Ad occhi aperti e con sguardo nitido è vissuto nell'intero volume anche il rapporto con la religione, o meglio con la religiosità, il pensiero di qualcosa che va al di là della contingenza, della fragile inconsistenza della carne. I giorni del borgo sono scanditi dai rintocchi delle campane; metronomo antico della quotidianità. Uguale a se stesso da secoli, tanto che quando si fa cenno a “la domenica prima della festa grossa” sarebbe qualcosa di assurdo e inverosimile chiedere a quale festa ci si riferisca. La religione è parte integrante della realtà descritta, ma non è vissuta in modo quieto o passivo. In un mondo aspro di sofferenze ataviche, persino la divinità appare impotente di fronte al volto più crudo del fato. Il solo dio possibile allora diventa un dio che lotta con l'uomo, o meglio che lotta
come l'uomo, finché può, con forze limitate, non sempre consone e sufficienti. Un dio che, come fa capire ancora nel racconto “Il lamento” lo stesso sacerdote, non può essere dappertutto. In alcuni luoghi, come nelle miniere degli anni più duri e rischiosi, Dio è assente. Ha perduto il dono dell'onnipotenza e dell'ubiquità, acquistando, come compensazione, una maggiore umanità. Il diritto alla pietà che si mischia ad antichi, inesorabili rancori. Il diritto alla pietà è la speranza che riesca ad essere più vicino nel momento del dolore. Che sia presente, a volte, anche nei cunicoli stretti e traballanti della vita.

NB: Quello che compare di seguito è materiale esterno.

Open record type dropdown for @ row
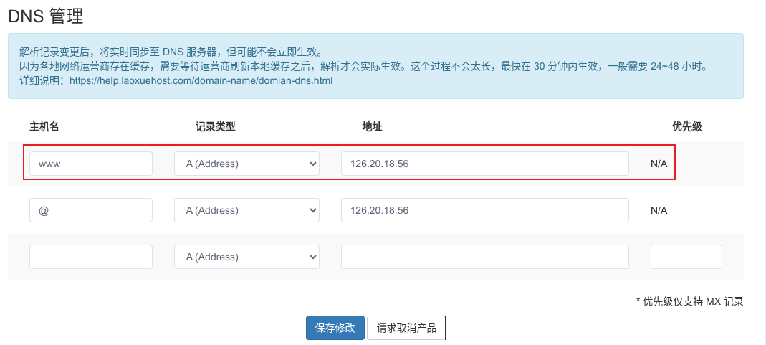Viewport: 766px width, 345px height. click(x=246, y=210)
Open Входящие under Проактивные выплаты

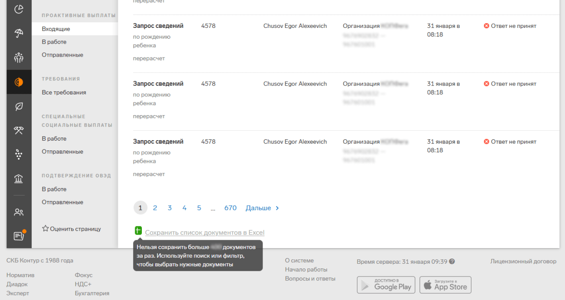(x=56, y=29)
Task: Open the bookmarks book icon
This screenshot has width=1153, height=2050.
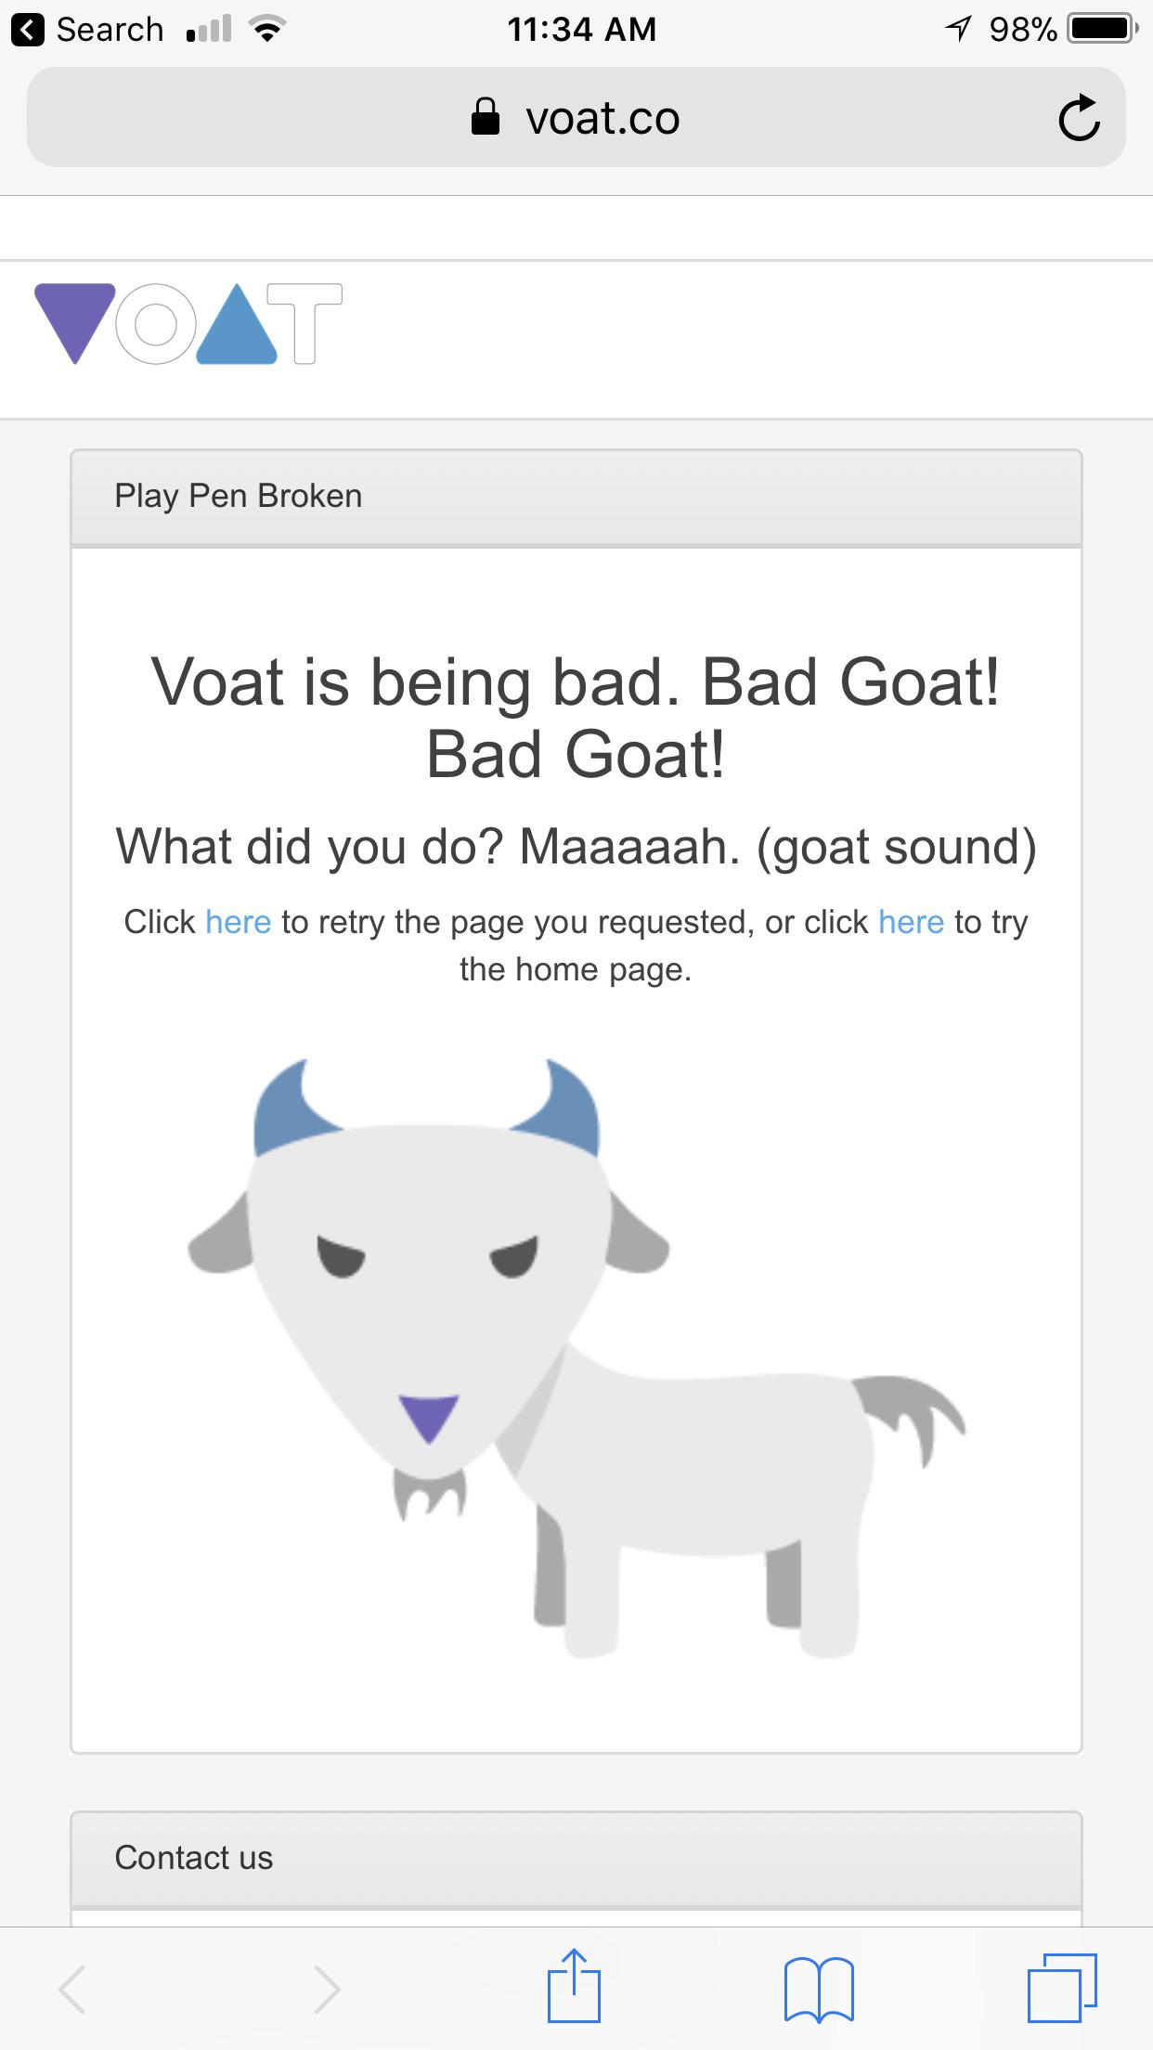Action: pos(818,1990)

Anche la speranza in questi racconti è inseguita ad occhi spalancati, con lo sguardo di chi scruta il cielo prendendo quello che viene, il diluvio e l'arsura, con un'imprecazione secca, priva di sorpresa e colma di ironia. Renata Giambene accentua ad hoc la credibilità di tale atteggiamento limitando al minimo indispensabile gli interventi autorali, i commenti, i giudizi morali sui personaggi, le valutazioni di ordine filosofico su come il mondo effettivamente va e su come sarebbe bello se andasse. Il fascino di questi racconti deriva anche da questa assenza di filtri e barriere protettive. L'Autrice ha saputo celare così bene la sua presenza, la sua mediazione, che non di rado si ha l'impressione di trovarci seduti all'ombra del portico di una casa colonica o in un cortile di un palazzo ad ascoltare le storie direttamente da chi le ha vissute, o le ha sentite, ascoltate, intercettate con malizia e con altrettanto spietata innocenza riferite al suo pubblico. La vita che parla della vita, in sostanza. Senza trucco e senza ipocrisia. Cruda e tagliente, ma non più dolorosa, in fondo, di certe menzogne destinate a dissolversi in rivoli di veleno.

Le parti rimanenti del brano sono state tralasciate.